Antonio Luceni
aluceni@hotmail.com
Narciso, na mitologia greco-romana, era um herói de Téspias famoso pela sua beleza e orgulho. Muitas versões de seu mito perduraram por todo o mundo. Filho de Cefiso e Liríope, foi vaticinado pelo adivinho Tirésias que teria uma longa vida, desde que jamais contemplasse a própria imagem.
Por conseguinte, narcisismo tem relação direta com as ideias de Narciso, e ambos derivam da palavra grega narke, "entorpecido" de onde também vem a palavra narcótico. Desse modo, para os gregos, essa figura tipificava a vaidade e insensibilidade exageradas, já que Narciso era entorpecido pela sua própria beleza e vaidade. Típico símbolo do individualismo.
Acompanhei com reserva a última edição do Troféu Odette Costa. Ela, jornalista e colunista social das mais afinadas com o tempo, da qual tive o privilégio de publicar o último texto de sua vida, no livro Gol de Letras, certamente também teria o mesmo sentimento.
O fato é que, se prestarmos atenção, ao menos a metade dos indicados para receber o Troféu neste ano de 2011 ou é conselheiro ou tem relação direta com um dos conselheiros que indicaram os ganhadores.
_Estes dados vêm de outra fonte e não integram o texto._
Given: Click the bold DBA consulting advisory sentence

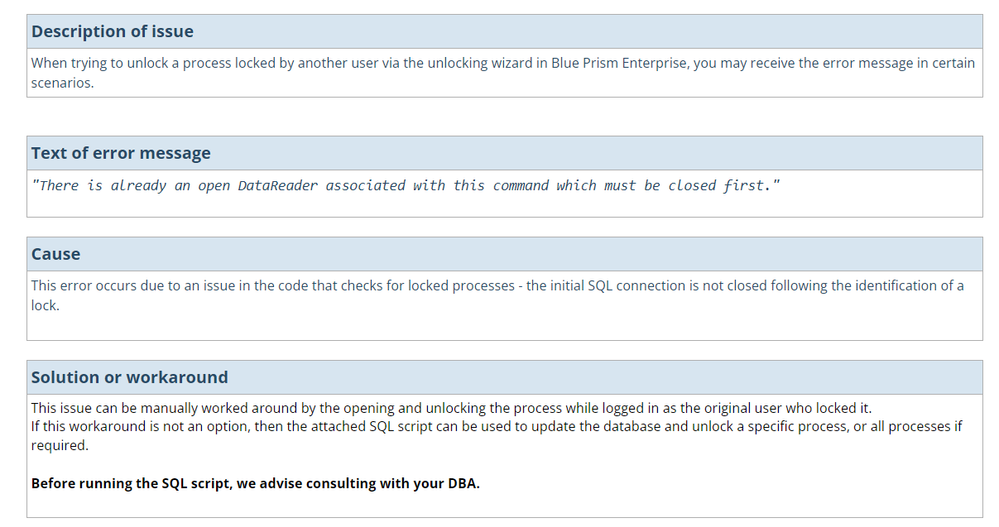Looking at the screenshot, I should (255, 483).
E alguns deles, indicados pelo segundo ano consecutivo.
Aí algumas questões são inevitáveis:
1. Araçatuba não produz cultura em suas múltiplas facetas (música, literatura, teatro, dança, pintura...) e em seus mais diversos cantos e por isso a redundância de nomes? (são mais de 180 mil pessoas, dezenas de bairros pela cidade, gente interessantíssima em faculdades, universidades, escolas, centros comunitários etc...);
2. Está havendo cuidado na busca, seleção e indicação dos nomes para o Troféu Odete Costa? Afinal, o prêmio foi instituído por lei e é de dinheiro público que sai toda premiação. Portanto, o povo deveria ser privilegiado e não uma meia dúzia de “sempre Cult”. Sempre são as mesmas personas que escrevem, que pintam, que cantam, que dançam, que interpretam em Araçatuba. (Será?);
3. Se não é ilegal, certamente imoral é que os conselheiros se autoproclamem premiados. Coisas assim não fizeram Napoleão, Hitler e alguns deputados e senadores que trocam comendas e honrarias para encherem suas paredes e prateleiras de certificados, medalhas e troféus?
4. Se é um Troféu dirigido às várias categorias culturais, por que não uma votação aberta, on line, em que os vários personagens públicos, que têm condições, estes sim, sem partidarismos, sem conchavos e questões pessoais, de indicar os nomes que verdadeiramente contribuíram para as artes e cultura da cidade no período analisado?
5. Em edições anteriores do Troféu Odette Costa foi publicada uma lista com os nomes que concorreram a cada uma das categorias deixando, assim, ao menos um parâmetro para a população e agentes culturais os critérios de escolha e tudo o mais, ainda que questionáveis. Este ano, nem isso houve. Não podemos ter parâmetro, se quer, para entender se de fato os vencedores mereceram ou não o prêmio. Evidente que todos que receberam a premiação produzem cultura, não é esta a questão. Mas, por tratar-se de uma “seleção” de nomes, por que razão os indicados não apareceram?
Poderíamos fazer inúmeras outras questões, assim como conseguiríamos citar, ainda que mentalmente e sem nenhuma análise mais profunda, (coisa que deveria ter sido feita pelo Conselho) nomes como Tito Damazo para Literatura, já que publicou, depois de anos, uma coletânea de poemas de qualidade ímpar no livro Contrabaixo ou a União Brasileira de Escritores – UBE, a maior e mais antiga instituição de escritores em atuação no Brasil e que instalou em Araçatuba o seu primeiro Núcleo; para as artes plásticas Márcia Porto, com um projeto belíssimo atrelando arte e moda; Grupo Pregadores do Riso, que fez uma turnê Brasil afora, com premiações mil, inclusive no exterior, entre outros nomes que é só parar e ver. Certamente a metade dos indicados, ou seja, conselheiros, ficariam de fora, caso tivessem bom senso, para dar vez a outros nomes.
Mas essa minha crítica é só um mexer das águas. A imagem pode até ficar difusa, entretanto os Narcisos ainda se terão como foco, isto é, continuarão a enxergar somente a si próprios.
O final, todos nós sabemos.
Antonio Luceni é mestre em Letras e escritor, Diretor da União Brasileira de Escritores – UBE.